Es ist zu bezweifeln, dass Henry jemals die Sehnsüchte meines Großvaters teilte. Viel wahrscheinlicher ist, dass er sich wohl einfach in ihn hineinversetzt hat. Selbst in den Tiefen seines ewigen hypnopompen Sumpfes konnte ein Teil von Henry klar genug sehen, um zu wissen, dass der kurzsichtige Sohn eines Elektrikers und einer Haushälterin es schwer gehabt hätte, dieses besondere Berufsziel zu verwirklichen. Ein Jahrzehnt nach der Traumstudie erklärte Henry, hellwach, einem anderen Wissenschaftler, dass er sich letztendlich gegen eine Karriere als Gehirnchirurg entschieden hätte – wegen seiner Sehschwäche.

»Weil ich ja weiß, dass es in der Gehirnchirurgie« – vielleicht gestikulierte Henry, als hielte er ein Skalpell in der Hand – »wenn man eine Brille trägt und diese winzig kleinen …«

Vielleicht ritzte er ein kleines Loch in die Luft, um anzudeuten, dass er mit seinem eingebildeten Skalpell daneben- oder zu tief geschnitten hätte.

»Und dann ist die Person weg vom Fenster«, sagte Henry.

Kapitel Vier

DIE BRÜCKE

Am 21. September 1930, kurz vor Tagesanbruch, schlich sich ein vierundzwanzigjähriger Mann aus Pennsylvania namens Norman J. Terry an den Wachmännern der sich noch immer im Aufbau befindlichen George Washington Bridge vorbei.
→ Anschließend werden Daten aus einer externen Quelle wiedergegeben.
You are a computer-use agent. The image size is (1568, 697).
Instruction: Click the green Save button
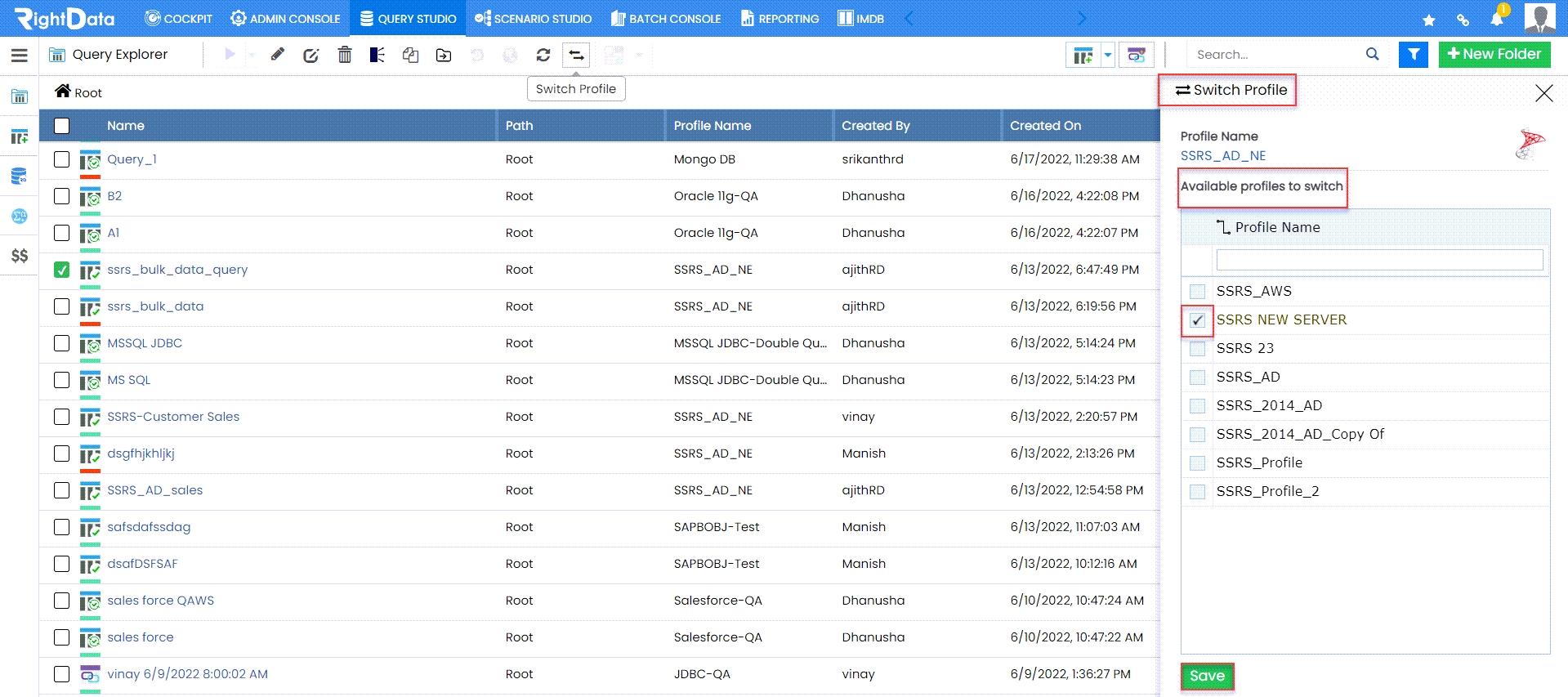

Er umging den Fahrstuhl, nahm stattdessen die Treppe und stieg die Stufen des riesigen Stahlturmes auf der Seite des New Yorker Stadtbezirks Manhattan empor. Als er die Spitze erreicht hatte und sich einhundertachtzig Meter über dem Hudson River befand, tastete er sich mit seinen Füßen auf einem der vier stählernen Tragseile entlang, die zwischen dem Turm auf der New Yorker Seite und seinem Zwilling auf der New-Jersey-Seite hingen. Die Entfernung zwischen den beiden Türmen betrug exakt 1067 Meter, aber die Tragseile waren viel länger. In parabelförmigen Bögen hingen sie sanft herab und bildeten die Unterseiten von gigantischen Schalen, die, wenn man sie zu Kreisen zusammengeschlossen hätte, das komplette Empire State Building hätten verschlingen können. Jedes dieser Tragseile enthielt 26 474 bleistiftdünne Stahlstränge, die in einer Fabrik nahe Trenton, New Jersey, geschmiedet und dann zu einem einzigen Mammutzopf von knapp einem Meter Durchmesser zusammengeflochten worden waren. Wenn man die einzelnen Drähte in den Tragseilen auseinanderspulen würde, könnte man mit diesem Metallstrang die Erde viermal umwickeln oder daran den halben Weg zum Mond hinaufklettern, je nachdem, welchen Superlativ man bevorzugt.